La douleur hurlait encore dans mon coeur mais ma colère battait bien plus forte contre mes tempes. Quoi de pire que de voir des innocents mourir?

Mon ami me relevait avec douceur. Il me sourit tendrement comme pour me consoler puis remarque mes larmes. Sans hésiter il me prend dans ses bras. A son contact je ressentis un frisson qui remonta mon dos. Qu'était ce? Je ne sais pas mais je pense que je le saurais bientôt.

Alors qu'il allait me parler d'une chose qui me semblait importante, le noir m'engouffra brusquement. Je me débattait dans ce coin qui est passé de paradis à enfer en maudissant cette couleur sinistre que je ne voulais plus voir.

Des murmures firent écho dans ma tête endolorie à intervalle de plus en plus rapprochée. Ils parlaient de choses que je ne comprenais pas, me faisaient peur. Avec espoir que tout s'arrête je criais à pleins poumons.

Alors je réapparu dans mon monde. Un monde qui est pourtant affreux mais bien mieux que le trou noir. Les deux mondes semblent me maltraiter, me détester et me tirailler jusqu'à ce que je craques.

C'est alors que je sentis des larmes couler sur mes joues avec vigueur. Mon regard tomba sur mes bras qui me semblent soudainement très chargés.

Tout se figea.
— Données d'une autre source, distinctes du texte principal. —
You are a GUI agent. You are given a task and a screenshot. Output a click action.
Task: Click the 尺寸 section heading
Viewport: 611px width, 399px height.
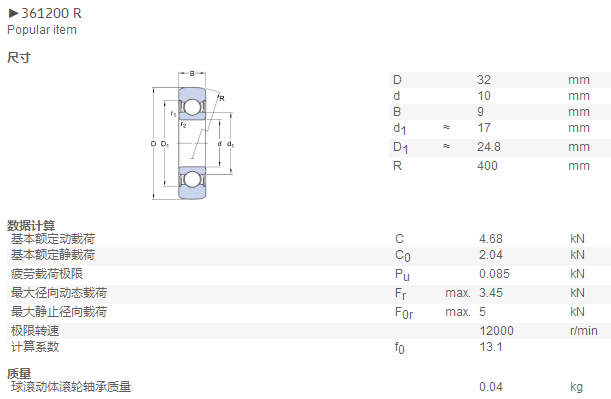pos(19,58)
Les gens passaient autour de moi au ralentis. Les bombes tombaient en bruit sourd au sol provoquant encore des morts. Des balles sifflaient de tous les côtés mais paraissaient m'éviter pour me laisser le temps de comprendre, le temps de souffrir.
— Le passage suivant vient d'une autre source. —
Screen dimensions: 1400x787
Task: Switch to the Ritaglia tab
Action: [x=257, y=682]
Dans mes bras se trouvait mon ami mort. Son corps sans vie laissait s'échapper des cascades de sang au niveau du torse. Ses yeux me fixaient sans bouger, avec leur lueur d'avant éteinte.

Des souvenirs de nous se rappellèrent dans mon coeur. Cet homme était mon petit ami. Pourquoi je me souviens de lui, de nos moments passés ensembles mais pas du reste? Tout ce que je sais, c'est que je pleure sur son corps sans relâche, je pleure ce coeur sans vie.
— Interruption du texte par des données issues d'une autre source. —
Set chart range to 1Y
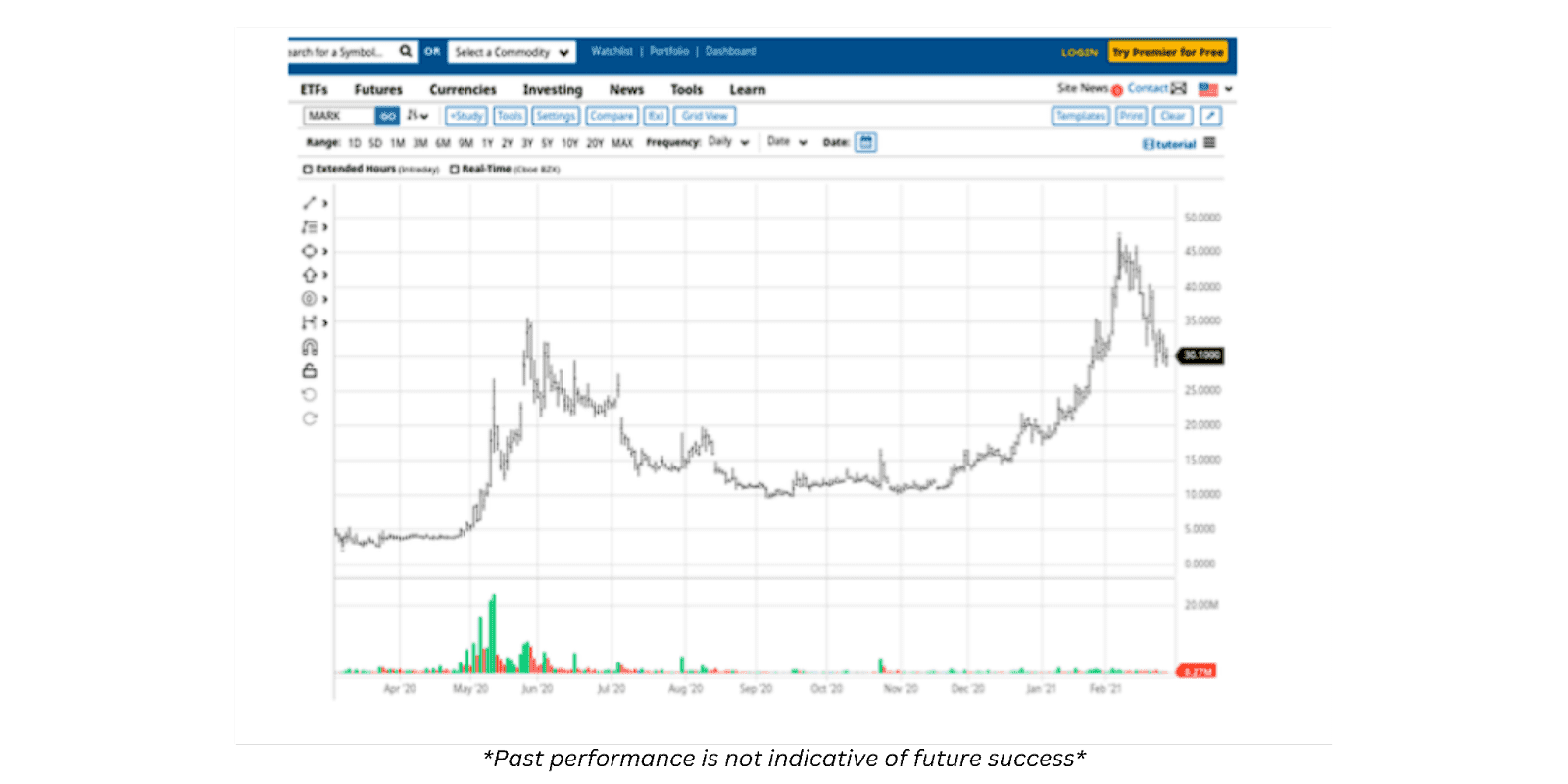pyautogui.click(x=487, y=143)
Sans pitié des soldats m'arrachèrent de cet homme qui m'était si cher. Je me démène mais il m'enlève à lui. Mes hurlements les dérangent puisqu'ils m'ordonnent de me taire. Bien sûr je ne les écoutent pas.

Mais c'était sans me douter que toute ma comédie indiquerait notre position aux ennemis. Ils arrivèrent comme des sauvages, sautant des toits, détruisant les portes des maisons qu'ils pillaient. La fusillade commença et détruisit plusieurs des vies de mes sauveurs. Pourquoi ne les ais-je pas écouté?

Poussée à bout, je m'agenouillai et frappa mes poings contre le sol plusieurs fois jusqu'à les faire saigner.

Mais j'en avais oublié que des ennemis avaient tué mes alliés. Ils me relevèrent et me forcèrent à monter dans un camion.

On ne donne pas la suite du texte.